Je lui raccroche au nez en ne lui disant pas que j'ai avorté.

Le lendemain, ma meilleure amie repart chez elle; elle partie, le silence me tiend compagnie.
Ma conscience torturée se réveille, je me hais, je me méprise, je suis une enfanticide.
Je regarde la fenêtre; elle m'appelle.

J'attrape le télephone et appelle mon grand frère, "viens, ça ne va pas, je vais sauter".
Il est arrivé en un temps record, a calmé mon angoisse malgré sa gène face aux évènements, ne sachant ni que faire ni que dire. Mais sa présence seule a appaisé ce moment.

Ma mère est arrivée le samedi, alertée par mon frère et mes amis. Elle a agi d'une façon totalement inédite pour elle; j'en garde un souvenir impressionné.

Elle m'a forcé à m'habiller, m'a imposé que nous sortions manger. Malgré mon refus, elle a insisté. J'ai obéi à ma mère. Nous sommes sorties, avec mon amie S, toutes deux me soutenant. Je ne pouvais marcher seule, je n'avais rien mangé depuis quatre jours et je perdait une quantité de sang anormale, mais je refusais d'aller à l'hopital.
En revenant du restaurant, je suis allée aux toilettes et j'ai vu mon bébé partir, emporté dans des tourbillons d'eau...

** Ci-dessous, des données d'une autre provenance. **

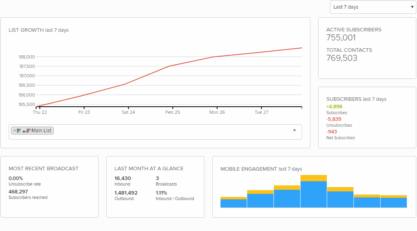
Task: Open the Last 7 days date range dropdown
Action: (x=372, y=7)
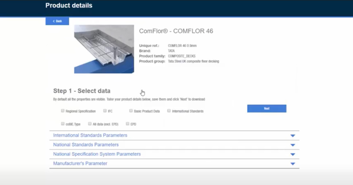Open the ComFlor decking product image
Image resolution: width=353 pixels, height=185 pixels.
point(104,49)
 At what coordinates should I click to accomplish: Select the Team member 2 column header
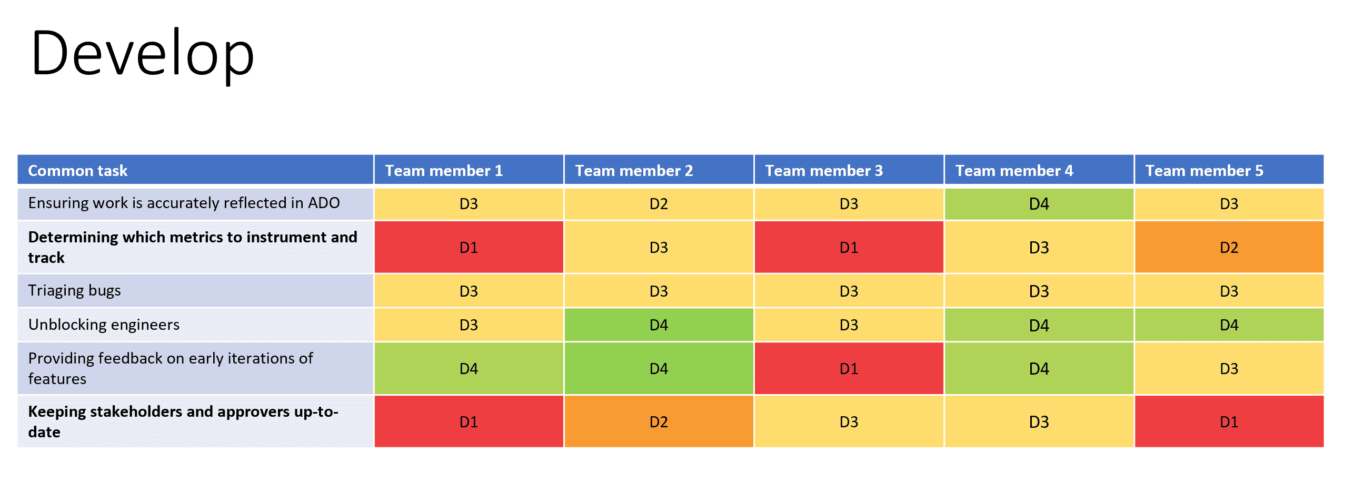(659, 170)
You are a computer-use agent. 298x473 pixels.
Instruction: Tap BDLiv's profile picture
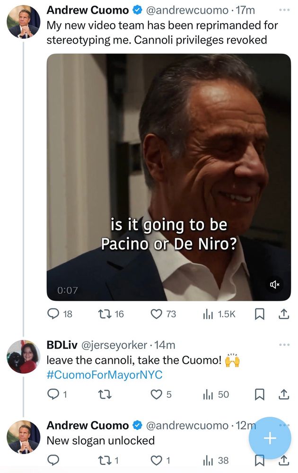click(24, 357)
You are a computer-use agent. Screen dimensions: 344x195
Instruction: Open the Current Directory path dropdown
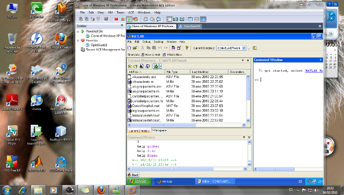pyautogui.click(x=244, y=48)
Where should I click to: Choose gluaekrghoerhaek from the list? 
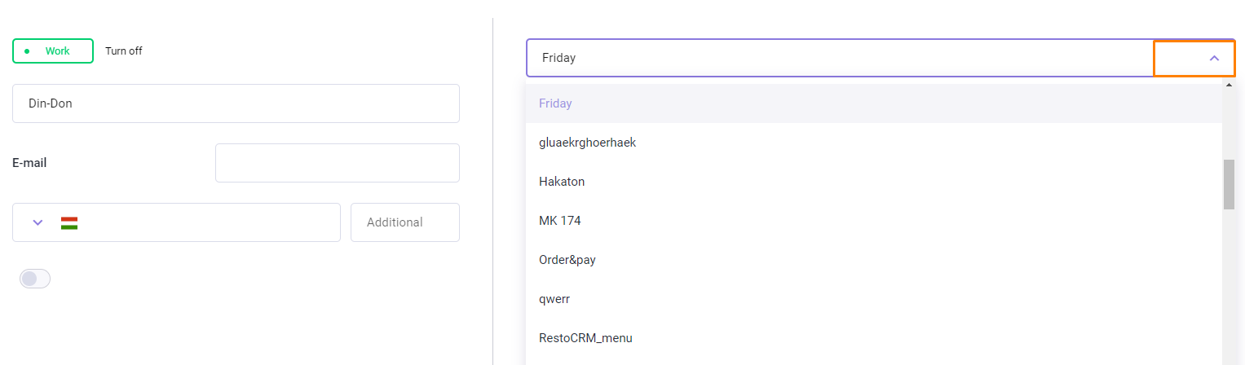[x=874, y=143]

J'ai mangé, ma mère est restée une semaine près de moi; elle a été une vraie mère, ce qui contraste avec son rôle habituel de maman poule.
Elle m'a fait du bien, elle m'a soutenu, aidé, réconfortée.

Mais elle n'a pas su m'enlever cette haine que j'avais pour moi, ce mépris profond, ce sentiment que désormais, je ne mérite plus qu'une belle chose ne m'arrive dans la vie. Je suis damnée, j'ai tué mon bébé, ce bébé que je voulais, que j'aimais, mais à qui je n'ai pas eu le courage de donner la vie.

Le 20 avril 2005, je suis devenue un monstre.